Dit is gebaseerd op ongevallendata van twee verschillende e-step-deelbedrijven tussen
september 2018 en augustus 2019. Een mogelijke verklaring van deze dalende trend is
volgens het KiM dat zowel e-steppers als andere weggebruikers wennen aan het fenomeen
e-steps. Het aantal ongevallen is een onderschatting, omdat lang niet alle deelgebruikers
een ongeval melden aan het verhuurbedrijf.

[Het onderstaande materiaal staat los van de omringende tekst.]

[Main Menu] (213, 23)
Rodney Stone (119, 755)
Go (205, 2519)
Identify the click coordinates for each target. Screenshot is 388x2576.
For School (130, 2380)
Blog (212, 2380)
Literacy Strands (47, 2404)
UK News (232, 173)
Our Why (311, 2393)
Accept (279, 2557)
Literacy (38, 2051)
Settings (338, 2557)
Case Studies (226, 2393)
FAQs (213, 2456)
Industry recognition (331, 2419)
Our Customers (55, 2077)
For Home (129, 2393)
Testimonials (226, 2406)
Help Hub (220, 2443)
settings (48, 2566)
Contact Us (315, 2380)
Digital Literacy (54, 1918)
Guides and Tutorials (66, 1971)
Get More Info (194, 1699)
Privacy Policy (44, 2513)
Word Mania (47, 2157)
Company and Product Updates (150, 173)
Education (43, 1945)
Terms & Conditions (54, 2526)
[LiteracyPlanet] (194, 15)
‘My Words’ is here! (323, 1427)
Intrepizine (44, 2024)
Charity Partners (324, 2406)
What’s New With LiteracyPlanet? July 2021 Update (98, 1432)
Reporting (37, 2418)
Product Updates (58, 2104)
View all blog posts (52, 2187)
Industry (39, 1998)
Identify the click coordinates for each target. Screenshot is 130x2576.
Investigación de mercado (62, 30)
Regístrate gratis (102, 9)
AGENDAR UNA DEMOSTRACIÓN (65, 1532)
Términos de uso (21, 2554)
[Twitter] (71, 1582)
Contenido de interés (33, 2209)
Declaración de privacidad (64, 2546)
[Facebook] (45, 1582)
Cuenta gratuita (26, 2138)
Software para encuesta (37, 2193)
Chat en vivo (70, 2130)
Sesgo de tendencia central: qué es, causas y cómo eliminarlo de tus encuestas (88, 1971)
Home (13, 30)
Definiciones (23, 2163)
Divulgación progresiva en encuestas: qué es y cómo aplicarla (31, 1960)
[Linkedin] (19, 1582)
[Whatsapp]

• Het risico op een dodelijk ongeval met e-steps lijkt (op basis van een bescheiden
hoeveelheid data) vergelijkbaar met dat voor fietsen en lager dan dat voor motortrips.
Het risico is circa 78 tot 100 verkeersdoden per miljard e-steptrips en tussen de
21–257 doden per miljard fietstrips. Bij dit laatste punt hoort wel de kanttekening
dat de gemiddelde afstand van een e-steptrip kleiner is dan die van een fietstrip.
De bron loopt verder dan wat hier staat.